# Best books from the ASF bookshop



## vicb (17 January 2007)

The ASF bookshop has a rather large number of books and software programs specifically for day trading.  Has anybody read/used any of these?  If so, any recommendations/opinions?
Thanks


----------



## coyotte (18 January 2007)

imo most of the US books on Day Trading are just not applicable here.

Guppy's "Snapshot Trading" sets the Aussie scene.

Barry Rudd's "Stock Patterns for Day Trading" US -- is packed with charts and is a how to book --- some is applicable here.

If you use CFDs, they will provide the "live charting platform" -- but no market depth.

Interesting site --"swing-trader-stocks.com" -- worth digging around in.

Contrary to what most authors say "wait till the market settles --any thing from 10 min to 1 hr" -- I have found that IF you got the day's movement right, you have to open a position as soon as possible.  --- it can be all over by 10.30 /11.00 --- if caught in a range, you can usually bail out at lunch otherwise 3.30 to 4.00.

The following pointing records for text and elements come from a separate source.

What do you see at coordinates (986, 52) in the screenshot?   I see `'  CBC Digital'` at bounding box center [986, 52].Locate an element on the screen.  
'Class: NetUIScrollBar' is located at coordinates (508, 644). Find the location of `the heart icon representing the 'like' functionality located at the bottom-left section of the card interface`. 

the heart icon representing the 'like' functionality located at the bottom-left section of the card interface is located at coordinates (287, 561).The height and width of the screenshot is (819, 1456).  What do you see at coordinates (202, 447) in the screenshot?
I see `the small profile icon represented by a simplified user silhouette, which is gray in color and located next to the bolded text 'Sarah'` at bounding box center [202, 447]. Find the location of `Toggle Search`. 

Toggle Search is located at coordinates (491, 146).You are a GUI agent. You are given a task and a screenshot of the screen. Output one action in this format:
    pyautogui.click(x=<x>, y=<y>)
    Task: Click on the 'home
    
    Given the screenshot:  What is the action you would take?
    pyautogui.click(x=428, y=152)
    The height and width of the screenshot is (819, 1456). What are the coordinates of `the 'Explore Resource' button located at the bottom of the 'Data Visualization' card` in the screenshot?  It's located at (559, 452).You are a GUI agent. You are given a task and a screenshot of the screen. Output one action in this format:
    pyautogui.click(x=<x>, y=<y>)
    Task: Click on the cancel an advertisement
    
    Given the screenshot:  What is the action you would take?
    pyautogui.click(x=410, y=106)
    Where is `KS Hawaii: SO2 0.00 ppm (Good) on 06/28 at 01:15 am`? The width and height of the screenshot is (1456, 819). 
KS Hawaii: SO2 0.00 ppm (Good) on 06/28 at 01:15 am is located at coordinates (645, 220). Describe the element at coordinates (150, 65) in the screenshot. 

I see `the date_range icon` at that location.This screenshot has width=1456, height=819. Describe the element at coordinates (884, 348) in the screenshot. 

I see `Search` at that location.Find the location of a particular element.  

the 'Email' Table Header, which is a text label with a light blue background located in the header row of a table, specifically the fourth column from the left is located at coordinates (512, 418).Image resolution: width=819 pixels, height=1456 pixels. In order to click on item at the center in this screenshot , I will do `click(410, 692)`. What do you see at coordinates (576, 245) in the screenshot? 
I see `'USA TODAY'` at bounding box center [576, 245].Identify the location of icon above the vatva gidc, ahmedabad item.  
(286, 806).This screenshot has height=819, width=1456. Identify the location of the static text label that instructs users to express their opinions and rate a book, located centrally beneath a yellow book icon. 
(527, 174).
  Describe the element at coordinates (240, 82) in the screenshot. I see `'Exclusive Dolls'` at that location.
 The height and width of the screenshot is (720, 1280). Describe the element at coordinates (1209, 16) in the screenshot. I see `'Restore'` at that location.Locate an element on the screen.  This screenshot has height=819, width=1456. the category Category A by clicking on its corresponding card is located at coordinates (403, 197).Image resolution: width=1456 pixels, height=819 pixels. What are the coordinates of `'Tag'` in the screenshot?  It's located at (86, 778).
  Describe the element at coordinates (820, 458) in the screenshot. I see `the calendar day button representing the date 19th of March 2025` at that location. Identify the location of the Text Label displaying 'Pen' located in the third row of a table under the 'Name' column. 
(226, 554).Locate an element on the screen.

But in the Oz market I feel you have to develop your own method/plan. We simply do not have the ongoing volume and range.


Cheers


----------



## vicb (18 January 2007)

Thanks for the info Coyotte.
Will check out the site.
I am trying to change my trading pattern from long/medium trades to short trades.
I do not have live feed at the moment and it is something which I will need.
I use etrade at the moment.
Thanks


----------



## bingk6 (18 January 2007)

vicb said:
			
		

> I do not have live feed at the moment and it is something which I will need.
> I use etrade at the moment.
> Thanks




Etrade does provide 20min delay intraday data (down to 1min intervals) and its free. You can access it via interactive charts. Should be sufficient for all but the most professional traders.


----------



## coyotte (18 January 2007)

If you're simply talking about shorter term trading, then thats a different kettle of fish.

3-10 days is far more suitable for the Aussie market.

Guppy's cd set "Precision Pattern Trading"

Most of Guppy's material is slanted towards the short term.

Guppy's  "Trend Trading"  would be the longest at 1 month.

You don't need a live feed though as Guppys entries and exits are based on the close -- or in the case of target trading a premarket order for buy/sell at predetermined prices.


Cheers


----------